El juez Acayro ha desestimado el recurso presentado por el exconcejal de Anexión a Vizcaya y propietario de la parcela situada frente a la conservera, César Barco

Abel Verano
ABEL VERANOCastro Urdiales

El titular del Juzgado de lo Contencioso Número de Santander, Luis Acayro Sánchez, que «está ajustado a Derecho» el convenio urbanístico suscrito entre el Ayuntamiento de Castro y Conservas Lolín al rechazar el recurso presentado por el exconcejal de Anexión a Vizcaya y propietario de la parcela situada frente a la conservera, César Barco, al que condena en costas y da la posibilidad de recurrir su decisión ante el Tribunal Superior de Justicia de Cantabria (TSJC).

Ha sido el propio Consistorio castreño el que ha desvelado esta mañana a través de una nota de prensa la resolución de Acayro, fechada el pasado 7 de enero. Y todo ello después que el Ayuntamiento aprobara en pleno el pasado 30 de mayo de 2017 un convenio urbanístico con la empresa Anchoas Lolín, con el fin de facilitar el traslado de esa industria del entorno urbano al polígono de Vallegón y permitir el desarrollo comercial de la parcela de Brazomar, debiendo la empresa ceder al Ayuntamiento un local de 950 m2 en el edificio, además de construir una pasarela de peatones y ciclistas entre Leonardo Rucabado y la vía verde de Traslaviña.

Tras el acuerdo del pleno, que contestó a las alegaciones hechas a la exposición pública previa del texto del convenio, el exconcejal de Anexión a Vizcaya interpuso un recurso al juzgado Contencioso Administrativo.
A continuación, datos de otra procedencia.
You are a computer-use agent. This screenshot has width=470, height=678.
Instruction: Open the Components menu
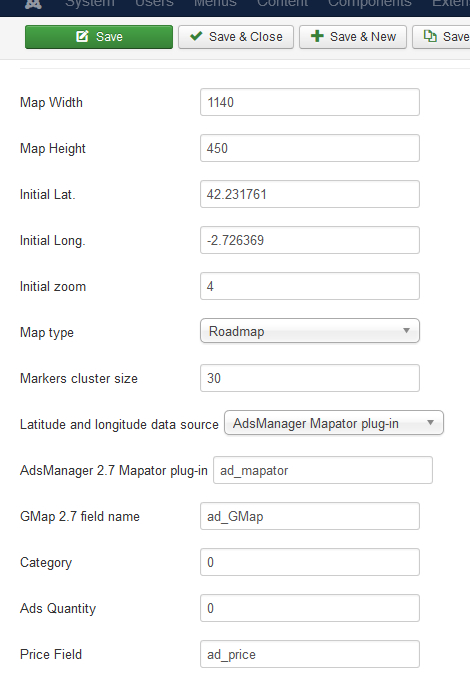[x=370, y=3]
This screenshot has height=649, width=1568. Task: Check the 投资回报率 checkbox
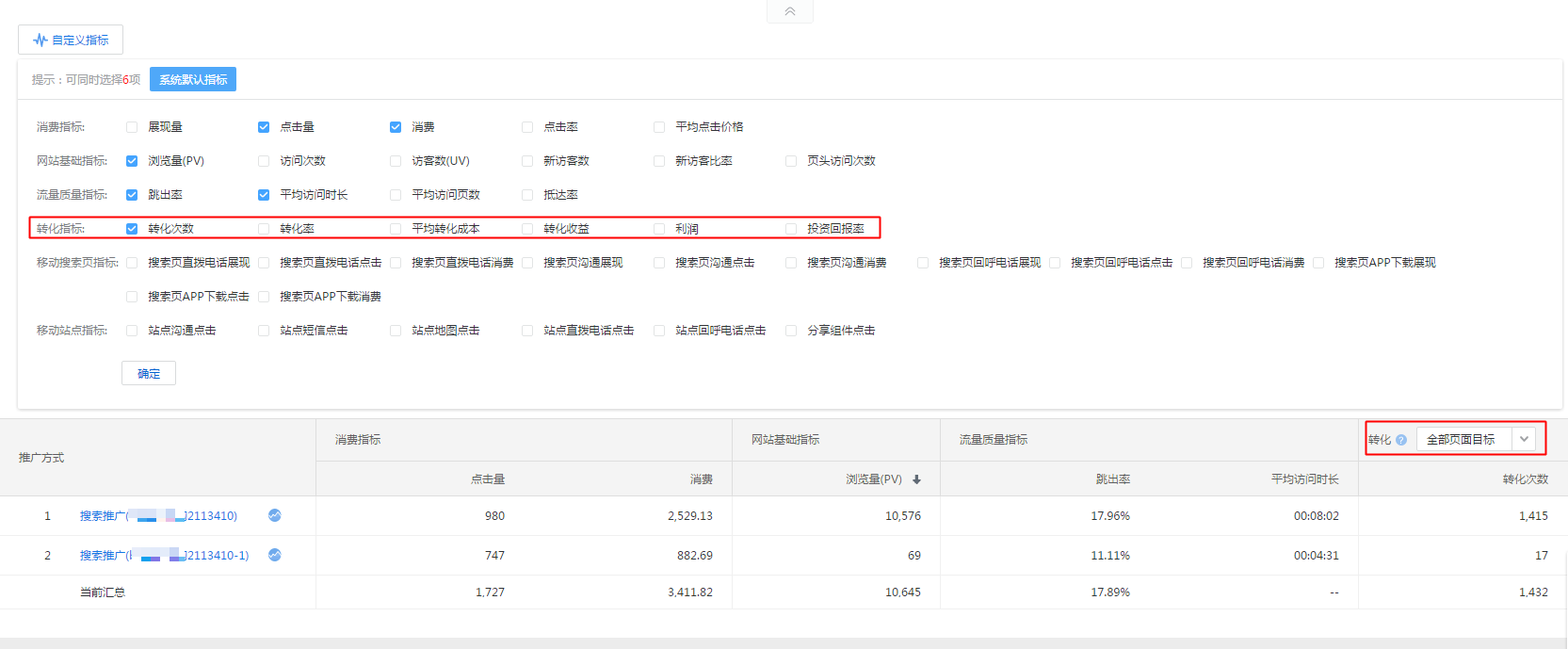point(791,229)
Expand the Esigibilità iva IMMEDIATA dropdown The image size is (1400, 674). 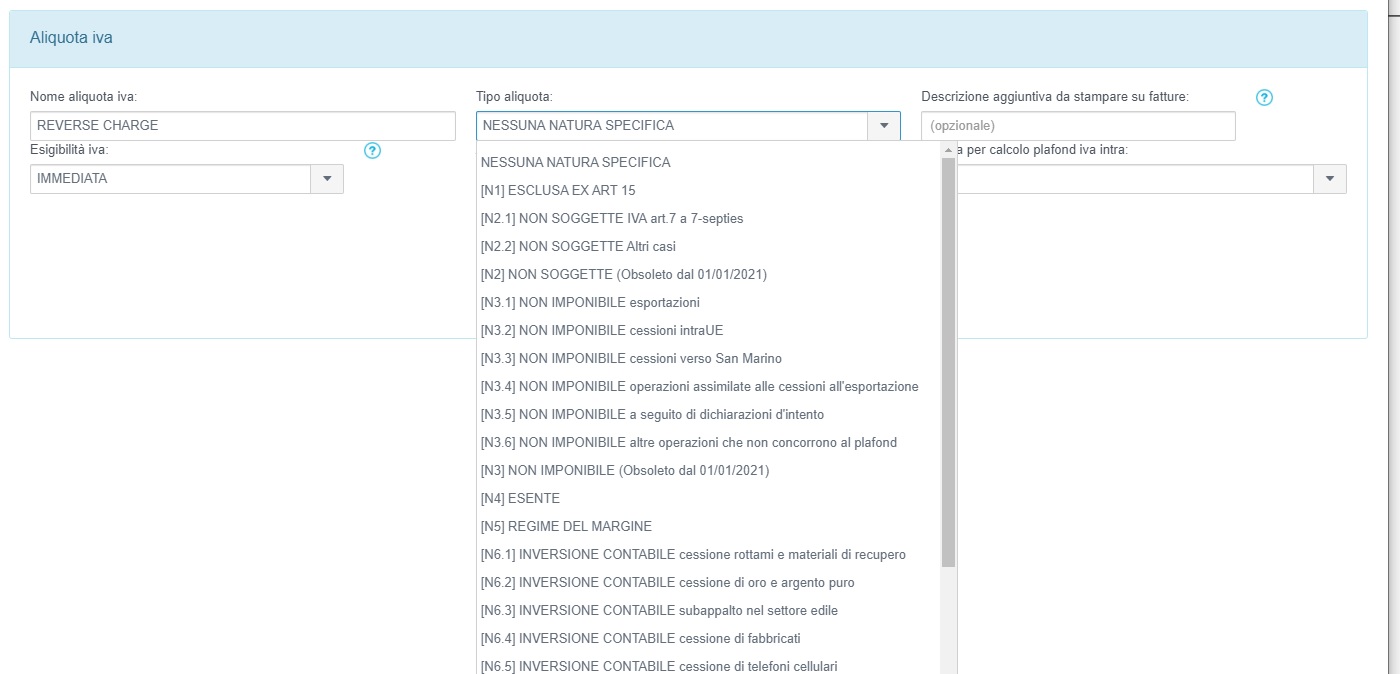pyautogui.click(x=327, y=179)
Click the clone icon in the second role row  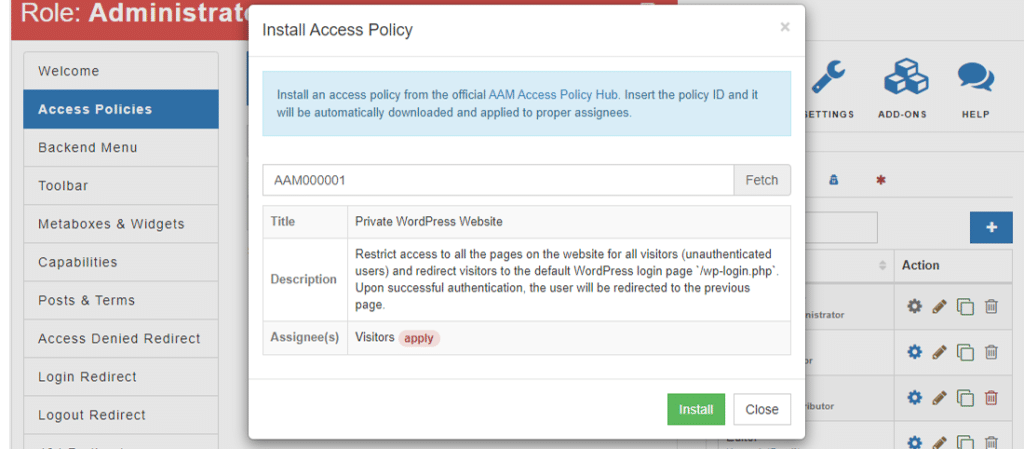pos(965,352)
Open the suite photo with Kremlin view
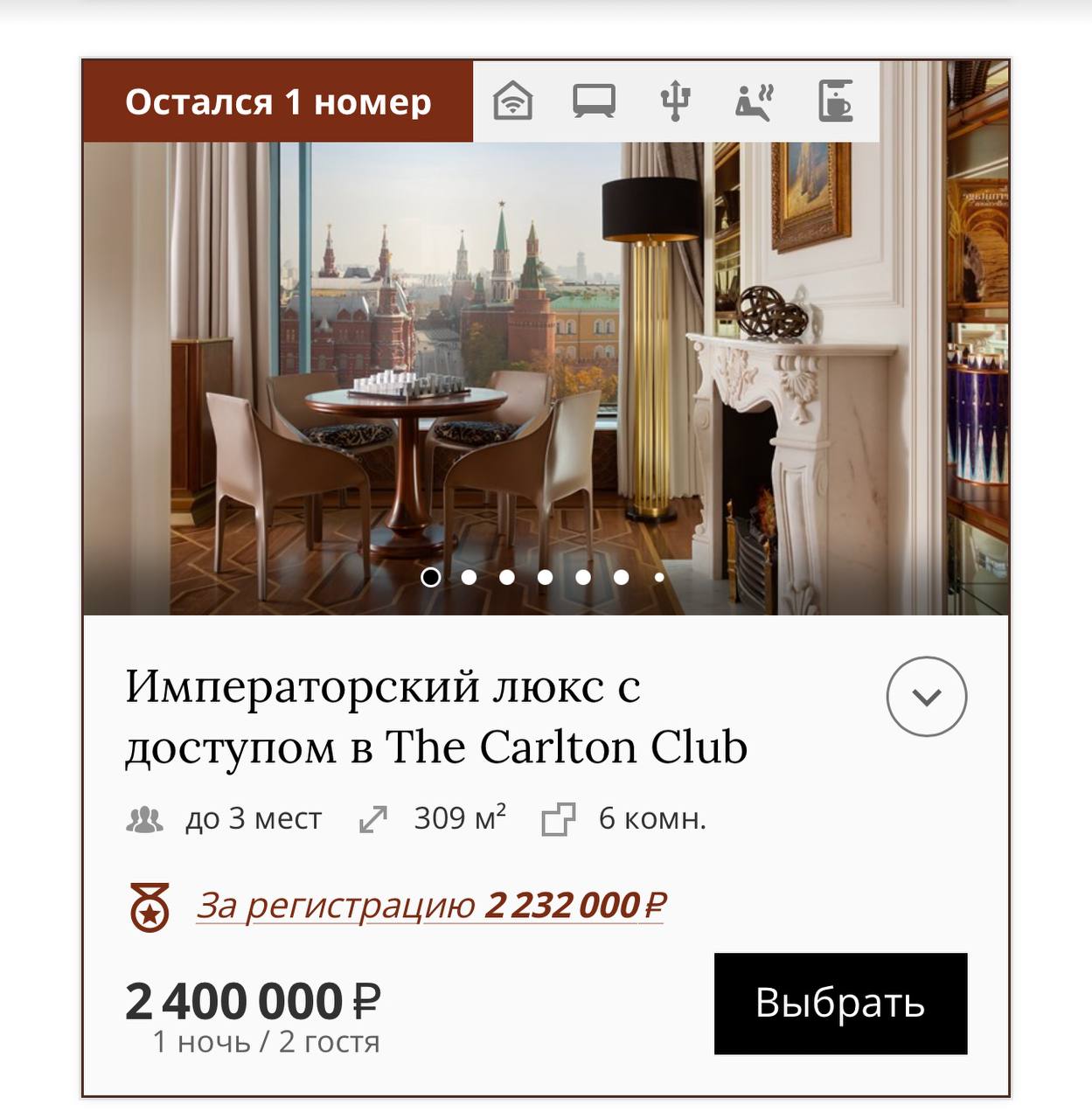The image size is (1092, 1119). (x=546, y=378)
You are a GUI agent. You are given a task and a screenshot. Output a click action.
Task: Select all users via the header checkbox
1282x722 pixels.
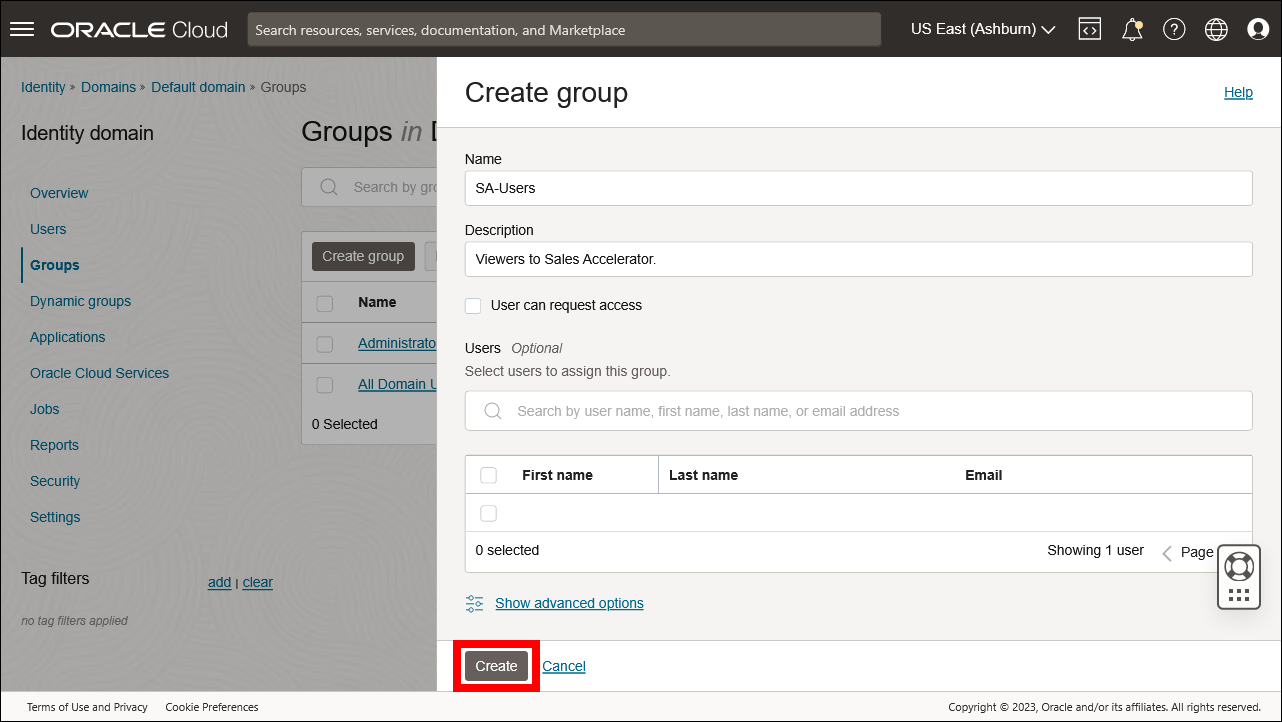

Según señala el Ayuntamiento castreño, contra la pretensión del recurrente, que alegaba falta de motivación del convenio, la sentencia entiende que se ha justificado el interés general, ya que sacar fábricas del centro de la ciudad redunda en el beneficio de la ciudadanía. «También se desestima la alegación que denunciaba una ocupación de suelo público de la fábrica, primero porque hubiera sucedido hace más de 20 años y además no es objeto del convenio, y segundo porque da por buena la investigación abierta por el Ayuntamiento en 2017 al respecto que concluyó que no se produjo usurpación alguna«.

En otras de las alegaciones, como la de un supuesto estudio de tráfico de 2004, a cuya prueba pericial renunció el propio alegante, según apunta el Consistorio, el juez aprecia «que el recurso no obedece tanto a la defensa del interés general como a que el recurrente tema verse afectado por una futura reordenación viaria, la cual tampoco se contempla en el convenio«.

«La sentencia viene a ratificar la tramitación urbanística llevada a cabo por el Ayuntamiento, que sigue con el procedimiento de modificación del Plan General según lo estipulado en el convenio, y que permitirá trasladar la industria molesta al polígono de Vallegón, la ampliación de dotaciones públicas en la parcela de Brazomar y la conexión ciclista/peatonal de Leonardo Rucabado con la vía verde de Traslaviña«, concluye el Ayuntamiento.